What with buyer demand reaching epic levels amid the ongoing housing inventory crisis, some shoppers are stretching their budgets to the max. They’re putting less money down, or opting for adjustable-rate loans in order to succeed in a bidding war for the property they choose.
Patrick Clark, a real estate professional with Long & Foster in Philadelphia, told CNBC that buyers were growing frustrated. “You know you really have to step up to the plate and you have to do your homework to be a competitive buyer,” he said.

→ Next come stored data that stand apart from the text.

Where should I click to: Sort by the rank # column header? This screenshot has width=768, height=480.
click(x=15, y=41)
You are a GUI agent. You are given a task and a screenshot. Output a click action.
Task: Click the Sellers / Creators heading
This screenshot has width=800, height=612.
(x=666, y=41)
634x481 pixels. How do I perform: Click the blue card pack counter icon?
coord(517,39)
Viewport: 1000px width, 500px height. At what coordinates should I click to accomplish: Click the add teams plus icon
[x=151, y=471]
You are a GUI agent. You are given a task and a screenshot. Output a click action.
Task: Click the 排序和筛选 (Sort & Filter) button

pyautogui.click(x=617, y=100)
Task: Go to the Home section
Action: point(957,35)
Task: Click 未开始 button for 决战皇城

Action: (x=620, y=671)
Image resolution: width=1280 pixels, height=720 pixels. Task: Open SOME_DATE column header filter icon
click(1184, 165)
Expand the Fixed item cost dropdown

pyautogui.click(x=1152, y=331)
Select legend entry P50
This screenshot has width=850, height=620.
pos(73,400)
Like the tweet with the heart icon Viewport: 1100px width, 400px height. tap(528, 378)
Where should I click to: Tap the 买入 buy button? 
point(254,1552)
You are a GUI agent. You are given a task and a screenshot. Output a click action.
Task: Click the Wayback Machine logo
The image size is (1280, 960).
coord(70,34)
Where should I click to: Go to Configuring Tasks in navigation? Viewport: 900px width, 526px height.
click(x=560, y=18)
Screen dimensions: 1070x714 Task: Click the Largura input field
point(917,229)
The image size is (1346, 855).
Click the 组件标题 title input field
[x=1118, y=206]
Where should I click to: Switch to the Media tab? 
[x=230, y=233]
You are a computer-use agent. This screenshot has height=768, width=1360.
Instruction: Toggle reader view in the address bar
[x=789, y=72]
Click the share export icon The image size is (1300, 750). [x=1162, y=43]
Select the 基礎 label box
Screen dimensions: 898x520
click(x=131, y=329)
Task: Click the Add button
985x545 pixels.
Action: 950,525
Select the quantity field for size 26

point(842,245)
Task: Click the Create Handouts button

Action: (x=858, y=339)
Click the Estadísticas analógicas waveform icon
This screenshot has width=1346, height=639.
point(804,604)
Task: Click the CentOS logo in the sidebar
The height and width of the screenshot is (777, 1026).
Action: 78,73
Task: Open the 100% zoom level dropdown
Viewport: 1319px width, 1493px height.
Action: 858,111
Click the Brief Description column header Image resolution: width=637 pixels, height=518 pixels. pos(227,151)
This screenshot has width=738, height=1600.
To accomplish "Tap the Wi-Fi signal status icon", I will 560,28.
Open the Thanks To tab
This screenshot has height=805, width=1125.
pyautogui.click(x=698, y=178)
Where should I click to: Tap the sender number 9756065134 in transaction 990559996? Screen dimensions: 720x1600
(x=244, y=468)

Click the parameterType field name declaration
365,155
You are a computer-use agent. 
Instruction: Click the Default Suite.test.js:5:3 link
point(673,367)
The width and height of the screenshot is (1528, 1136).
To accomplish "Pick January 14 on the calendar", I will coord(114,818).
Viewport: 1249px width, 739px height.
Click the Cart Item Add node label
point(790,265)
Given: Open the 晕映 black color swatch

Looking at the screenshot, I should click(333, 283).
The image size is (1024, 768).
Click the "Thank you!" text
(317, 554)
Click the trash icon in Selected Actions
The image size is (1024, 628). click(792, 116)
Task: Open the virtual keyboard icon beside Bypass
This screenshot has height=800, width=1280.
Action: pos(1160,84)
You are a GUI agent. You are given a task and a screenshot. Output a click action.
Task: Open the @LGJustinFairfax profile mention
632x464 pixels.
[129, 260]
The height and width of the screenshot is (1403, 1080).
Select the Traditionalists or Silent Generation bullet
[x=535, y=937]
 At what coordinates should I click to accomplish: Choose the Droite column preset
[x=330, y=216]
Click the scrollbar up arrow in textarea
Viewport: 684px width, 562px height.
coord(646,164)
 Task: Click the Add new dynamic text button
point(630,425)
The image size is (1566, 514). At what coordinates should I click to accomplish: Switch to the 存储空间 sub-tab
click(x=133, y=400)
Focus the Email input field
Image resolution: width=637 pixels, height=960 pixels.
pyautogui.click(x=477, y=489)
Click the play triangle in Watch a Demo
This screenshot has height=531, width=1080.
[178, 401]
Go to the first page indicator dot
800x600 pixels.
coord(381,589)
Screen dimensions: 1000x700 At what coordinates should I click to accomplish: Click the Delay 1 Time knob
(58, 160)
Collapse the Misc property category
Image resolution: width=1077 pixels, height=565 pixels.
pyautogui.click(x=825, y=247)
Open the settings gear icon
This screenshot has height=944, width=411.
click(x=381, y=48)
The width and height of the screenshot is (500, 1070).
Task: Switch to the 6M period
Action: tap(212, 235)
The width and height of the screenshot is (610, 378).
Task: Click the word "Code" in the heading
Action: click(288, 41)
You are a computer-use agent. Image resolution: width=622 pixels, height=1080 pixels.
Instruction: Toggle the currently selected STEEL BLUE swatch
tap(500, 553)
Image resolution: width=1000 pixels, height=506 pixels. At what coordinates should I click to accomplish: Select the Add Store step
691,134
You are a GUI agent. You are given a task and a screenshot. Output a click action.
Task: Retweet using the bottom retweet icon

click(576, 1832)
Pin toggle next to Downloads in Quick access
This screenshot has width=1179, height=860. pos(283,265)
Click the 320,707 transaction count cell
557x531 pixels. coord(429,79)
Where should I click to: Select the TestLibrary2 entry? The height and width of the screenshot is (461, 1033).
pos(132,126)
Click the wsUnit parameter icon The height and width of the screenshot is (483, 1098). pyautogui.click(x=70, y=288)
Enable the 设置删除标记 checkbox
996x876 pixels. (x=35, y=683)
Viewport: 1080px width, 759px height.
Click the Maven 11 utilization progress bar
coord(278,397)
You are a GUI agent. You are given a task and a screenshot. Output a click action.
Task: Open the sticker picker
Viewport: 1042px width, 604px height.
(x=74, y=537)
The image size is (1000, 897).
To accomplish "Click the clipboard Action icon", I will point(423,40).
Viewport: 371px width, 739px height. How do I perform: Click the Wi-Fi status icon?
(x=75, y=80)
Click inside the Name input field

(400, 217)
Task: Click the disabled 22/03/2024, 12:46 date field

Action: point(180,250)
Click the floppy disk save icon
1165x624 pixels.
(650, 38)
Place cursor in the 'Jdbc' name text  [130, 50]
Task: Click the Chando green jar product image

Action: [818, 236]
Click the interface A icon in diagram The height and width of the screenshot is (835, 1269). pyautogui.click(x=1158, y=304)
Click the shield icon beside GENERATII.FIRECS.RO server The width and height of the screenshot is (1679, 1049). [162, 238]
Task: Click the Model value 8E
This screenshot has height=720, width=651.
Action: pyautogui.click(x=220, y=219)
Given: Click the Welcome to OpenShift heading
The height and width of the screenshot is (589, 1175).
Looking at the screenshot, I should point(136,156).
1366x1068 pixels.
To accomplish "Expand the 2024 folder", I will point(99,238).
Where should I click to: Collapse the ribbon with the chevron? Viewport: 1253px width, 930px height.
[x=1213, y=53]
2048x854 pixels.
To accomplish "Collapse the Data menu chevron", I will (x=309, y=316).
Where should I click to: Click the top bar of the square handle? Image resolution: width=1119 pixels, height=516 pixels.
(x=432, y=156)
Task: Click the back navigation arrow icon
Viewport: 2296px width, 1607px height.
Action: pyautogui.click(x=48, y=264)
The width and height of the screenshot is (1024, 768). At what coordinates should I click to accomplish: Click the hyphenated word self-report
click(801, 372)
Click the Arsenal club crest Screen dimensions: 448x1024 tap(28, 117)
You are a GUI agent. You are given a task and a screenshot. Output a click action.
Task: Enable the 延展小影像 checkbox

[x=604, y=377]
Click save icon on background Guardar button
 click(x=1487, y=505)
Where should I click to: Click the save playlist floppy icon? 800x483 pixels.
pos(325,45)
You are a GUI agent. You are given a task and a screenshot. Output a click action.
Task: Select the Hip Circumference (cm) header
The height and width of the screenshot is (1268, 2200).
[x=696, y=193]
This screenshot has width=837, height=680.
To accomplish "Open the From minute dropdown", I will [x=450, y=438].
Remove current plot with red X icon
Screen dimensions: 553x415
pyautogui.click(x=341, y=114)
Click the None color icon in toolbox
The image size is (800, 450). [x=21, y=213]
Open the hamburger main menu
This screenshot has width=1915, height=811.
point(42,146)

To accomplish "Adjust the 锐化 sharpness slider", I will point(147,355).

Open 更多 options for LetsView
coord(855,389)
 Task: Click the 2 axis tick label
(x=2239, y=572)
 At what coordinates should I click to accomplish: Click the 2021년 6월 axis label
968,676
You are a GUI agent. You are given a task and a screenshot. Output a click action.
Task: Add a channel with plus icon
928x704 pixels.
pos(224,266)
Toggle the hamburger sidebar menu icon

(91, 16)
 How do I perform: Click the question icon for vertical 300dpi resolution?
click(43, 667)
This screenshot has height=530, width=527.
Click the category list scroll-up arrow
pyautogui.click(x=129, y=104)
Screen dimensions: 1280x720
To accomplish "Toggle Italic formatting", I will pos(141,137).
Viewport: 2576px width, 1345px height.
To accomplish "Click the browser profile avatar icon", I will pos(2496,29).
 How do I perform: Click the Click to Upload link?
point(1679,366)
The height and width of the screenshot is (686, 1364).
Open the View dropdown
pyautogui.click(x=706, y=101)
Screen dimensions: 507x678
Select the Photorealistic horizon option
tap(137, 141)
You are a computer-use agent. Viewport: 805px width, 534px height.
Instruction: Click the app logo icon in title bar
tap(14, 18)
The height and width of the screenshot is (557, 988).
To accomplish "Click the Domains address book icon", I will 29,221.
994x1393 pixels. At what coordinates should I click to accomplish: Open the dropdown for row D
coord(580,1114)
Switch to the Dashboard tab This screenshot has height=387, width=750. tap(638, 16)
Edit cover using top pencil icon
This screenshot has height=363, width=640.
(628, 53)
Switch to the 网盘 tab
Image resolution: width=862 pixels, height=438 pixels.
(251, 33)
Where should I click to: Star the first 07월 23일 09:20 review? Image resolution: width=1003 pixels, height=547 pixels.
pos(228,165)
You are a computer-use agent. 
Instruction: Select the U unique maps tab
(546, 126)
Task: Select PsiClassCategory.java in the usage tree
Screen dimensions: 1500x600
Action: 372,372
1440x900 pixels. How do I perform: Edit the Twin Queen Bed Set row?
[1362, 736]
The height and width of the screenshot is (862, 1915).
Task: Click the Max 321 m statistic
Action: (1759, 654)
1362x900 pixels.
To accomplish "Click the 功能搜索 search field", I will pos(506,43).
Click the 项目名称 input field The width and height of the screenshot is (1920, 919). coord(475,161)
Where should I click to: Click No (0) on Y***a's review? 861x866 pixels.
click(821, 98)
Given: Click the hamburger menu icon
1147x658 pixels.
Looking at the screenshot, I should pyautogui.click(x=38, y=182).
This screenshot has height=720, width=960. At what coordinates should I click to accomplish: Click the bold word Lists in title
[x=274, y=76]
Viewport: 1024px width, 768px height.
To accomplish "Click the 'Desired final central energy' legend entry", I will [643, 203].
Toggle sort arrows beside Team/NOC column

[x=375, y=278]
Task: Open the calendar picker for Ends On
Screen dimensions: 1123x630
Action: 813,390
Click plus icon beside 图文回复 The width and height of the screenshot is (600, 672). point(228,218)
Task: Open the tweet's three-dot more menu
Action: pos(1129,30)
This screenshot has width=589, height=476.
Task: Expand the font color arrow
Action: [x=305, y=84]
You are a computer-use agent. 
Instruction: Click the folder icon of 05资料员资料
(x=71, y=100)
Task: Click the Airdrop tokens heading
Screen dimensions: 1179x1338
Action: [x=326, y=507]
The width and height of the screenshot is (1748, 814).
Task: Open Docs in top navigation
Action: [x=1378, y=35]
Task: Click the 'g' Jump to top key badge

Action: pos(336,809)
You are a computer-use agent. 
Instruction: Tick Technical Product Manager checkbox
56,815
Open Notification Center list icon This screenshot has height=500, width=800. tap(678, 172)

Adjustable-rate mortgages are growing in popularity due to higher mortgage rates and escalating prices, experts say. Adjustable-rate mortgages come with lower initial rates for a set period, before rising later. Borrowers are also looking at low down payment loans more seriously, such as Freddie Mac’s recently expanded three-percent down option. Some are also considering so-called nonprime loans, which are an evolution of the old subprime mortgages.
One expert said these trends are a sign that buyers are growing in confidence about their finances, and that they’re willing to bet more in order to become homeowners for the first time.
“When they’re more confident they are willing to stretch a little further,” said Mike Graff, a mortgage consultant with Prosperity Home Mortgage. “I think that some people realize, look, they’re not going to be in this house for 30 years, so moving to an ARM, when the rate is fixed for a period of time, they’re definitely more comfortable with something like that to lower their payment or to kind of stretch their budget a bit, so we have seen an uptick in that.”
Banks are showing more willingness to take on greater risk in jumbo loans, too.